It's time for the annual installment of the LP's Halloween Horrorama! This year's theme: twenty years of horror, on either side of the twentieth-century divide. (For previous installments, see 2005, 2006, 2007, 2008, 2009, 2010.)
- Grant Allen, "Wolverden Tower" (1896). A young woman finds herself caught up in a mystical pagan building rite. Later collected in Twelve Tales (1899). For more on Allen, see here.
- J. K. Bangs, "The Amalgamated Brotherhood of Spooks" (1900). Comic short story about a man who runs into a ghost, with inadvertent consequences for a girl's boarding school...
- Ambrose Bierce, "The Damned Thing" (1898). At an inquest, a young writer explains how a hunting expedition went demonically haywire. To find out more about Bierce, best known today for The Devil's Dictionary, see The Ambrose Bierce Project and Don Swaim's Ambrose Bierce site.
- Willa Cather, "The Affair at Grover Station" (1900). A tale in the ghost story subgenre of dead men accusing their murderers. On Cather, see the Willa Cather Foundation and the Willa Cather Archive.
- Mary Cholmondeley, "Let Loose" (1890). Man explores crypt; bad stuff results. See Carolyn Oulton's Mary Cholmondeley site. (That's "Chumley," in case you're wondering.)

### DATA EXTRACT

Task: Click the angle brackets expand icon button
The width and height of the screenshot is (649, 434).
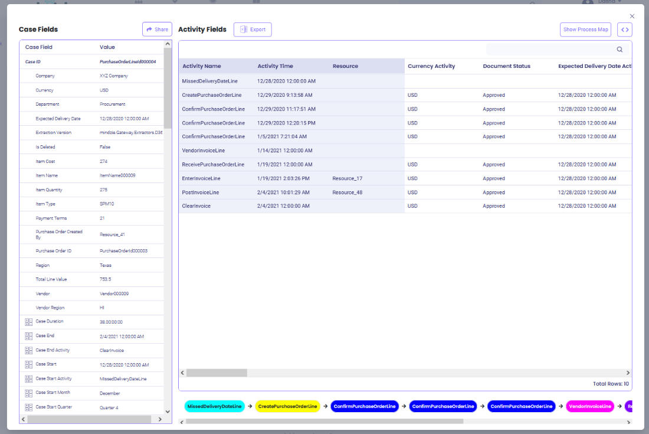Action: click(624, 30)
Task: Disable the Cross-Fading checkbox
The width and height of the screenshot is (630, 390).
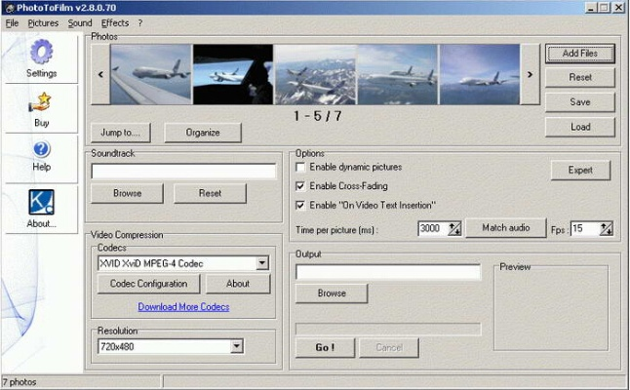Action: pos(300,185)
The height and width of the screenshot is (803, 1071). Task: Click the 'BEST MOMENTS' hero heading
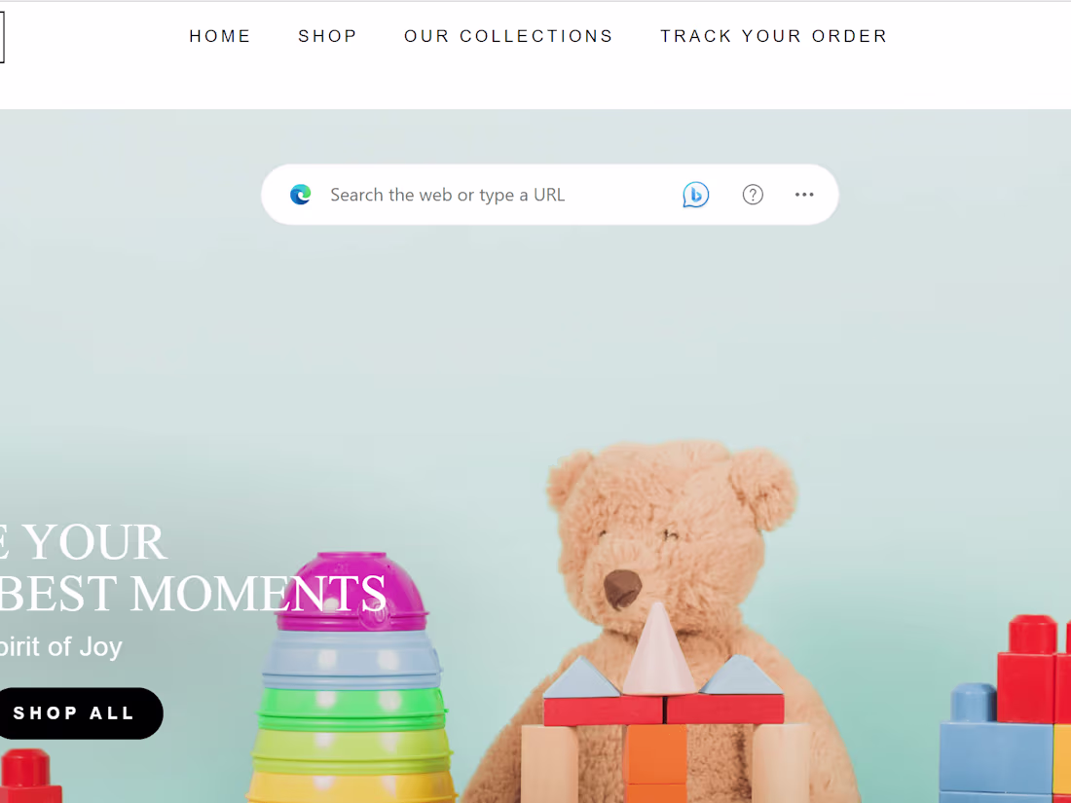click(192, 594)
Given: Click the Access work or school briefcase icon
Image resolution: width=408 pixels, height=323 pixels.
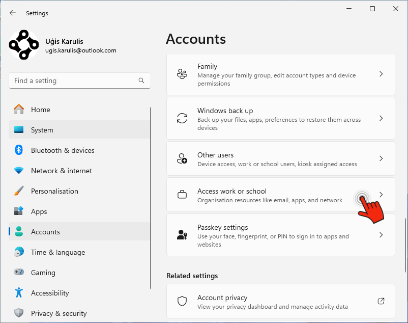Looking at the screenshot, I should pyautogui.click(x=182, y=195).
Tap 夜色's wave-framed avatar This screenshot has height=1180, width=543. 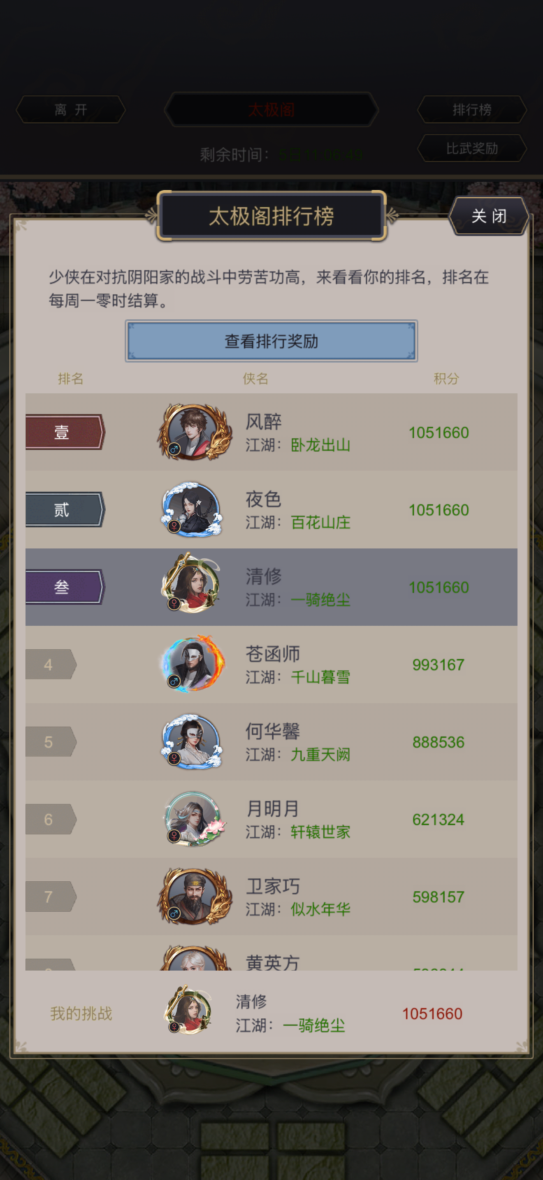(x=192, y=509)
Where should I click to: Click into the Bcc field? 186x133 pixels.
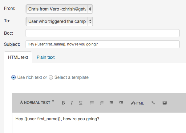(x=102, y=33)
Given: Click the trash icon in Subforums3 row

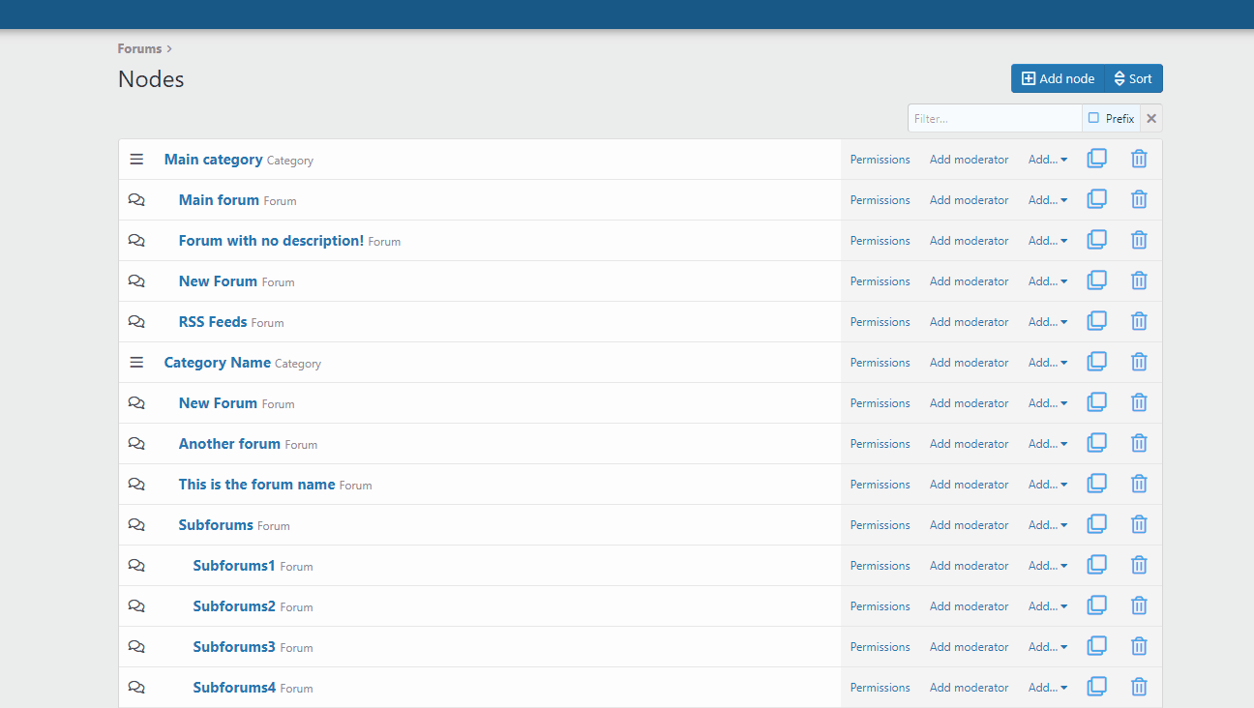Looking at the screenshot, I should (1139, 646).
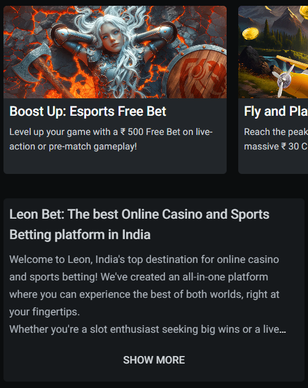Click the Fly and Play card heading
This screenshot has height=388, width=308.
click(x=276, y=111)
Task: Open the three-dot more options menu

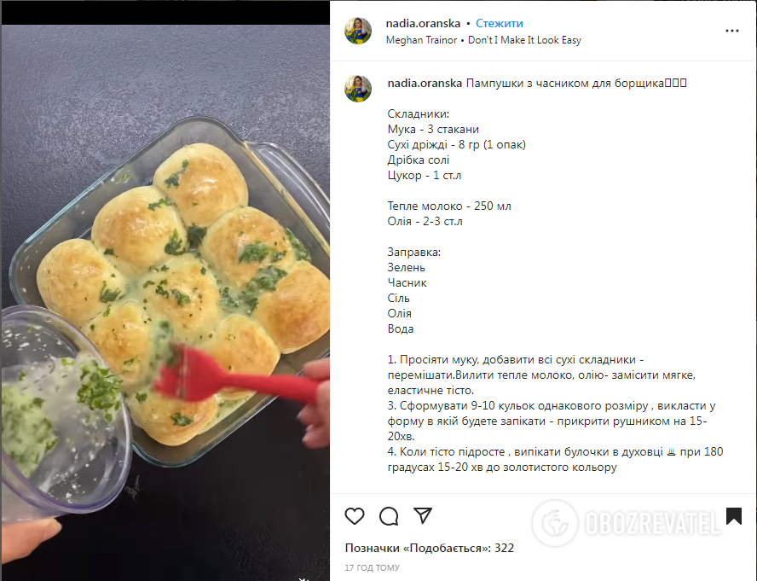Action: (x=732, y=31)
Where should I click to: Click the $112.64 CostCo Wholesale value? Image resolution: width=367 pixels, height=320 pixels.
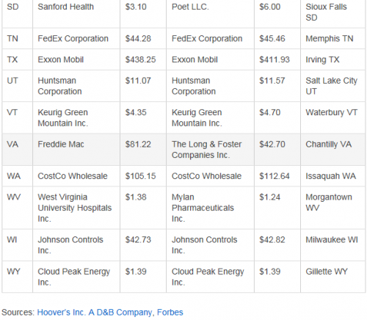277,176
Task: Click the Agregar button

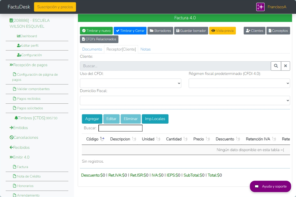Action: pos(92,119)
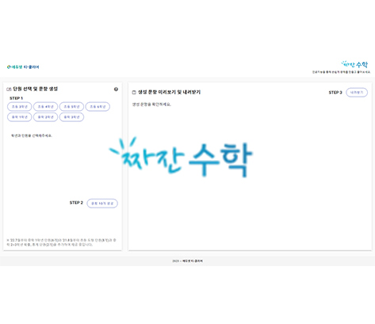The height and width of the screenshot is (324, 375).
Task: Click the STEP 1 label
Action: (16, 98)
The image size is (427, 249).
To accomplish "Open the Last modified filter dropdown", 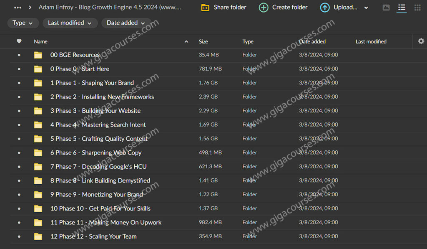I will tap(70, 23).
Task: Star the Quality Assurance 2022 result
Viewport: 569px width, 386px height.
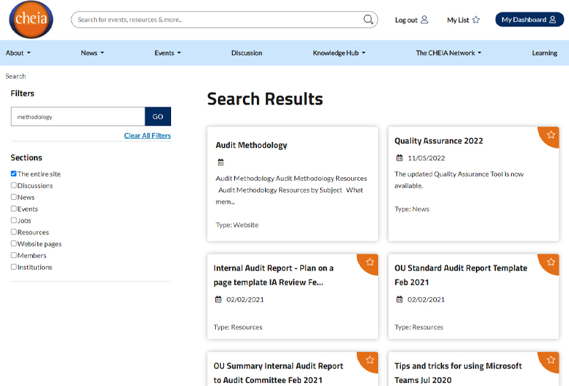Action: coord(551,135)
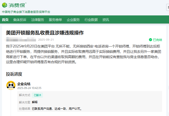This screenshot has width=169, height=116.
Task: Click the complaint title 美团开锁服务乱收费且涉嫌违规操作
Action: click(x=45, y=33)
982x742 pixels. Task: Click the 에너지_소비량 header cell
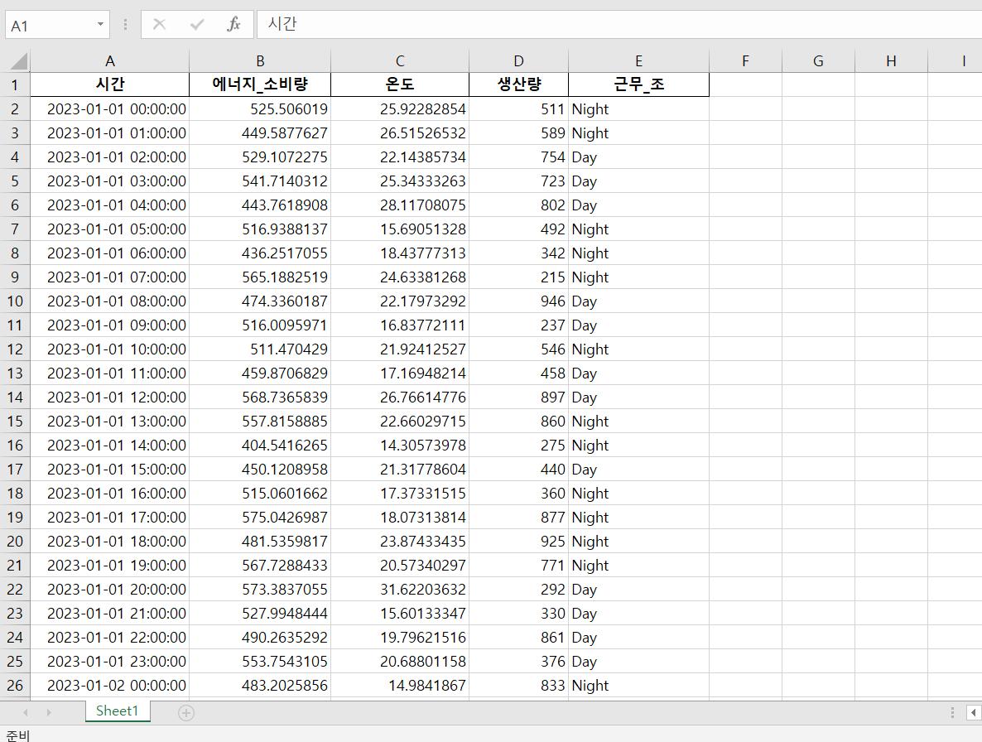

### EXERCISE GOAL
Can you rewrite the stretch of the Halloween reading list from "It's time for" through "Allen, see here.", putting "ancient" in place of "mystical"?

### EXERCISE SOLUTION
It's time for the annual installment of the LP's Halloween Horrorama! This year's theme: twenty years of horror, on either side of the twentieth-century divide. (For previous installments, see 2005, 2006, 2007, 2008, 2009, 2010.)
- Grant Allen, "Wolverden Tower" (1896). A young woman finds herself caught up in a ancient pagan building rite. Later collected in Twelve Tales (1899). For more on Allen, see here.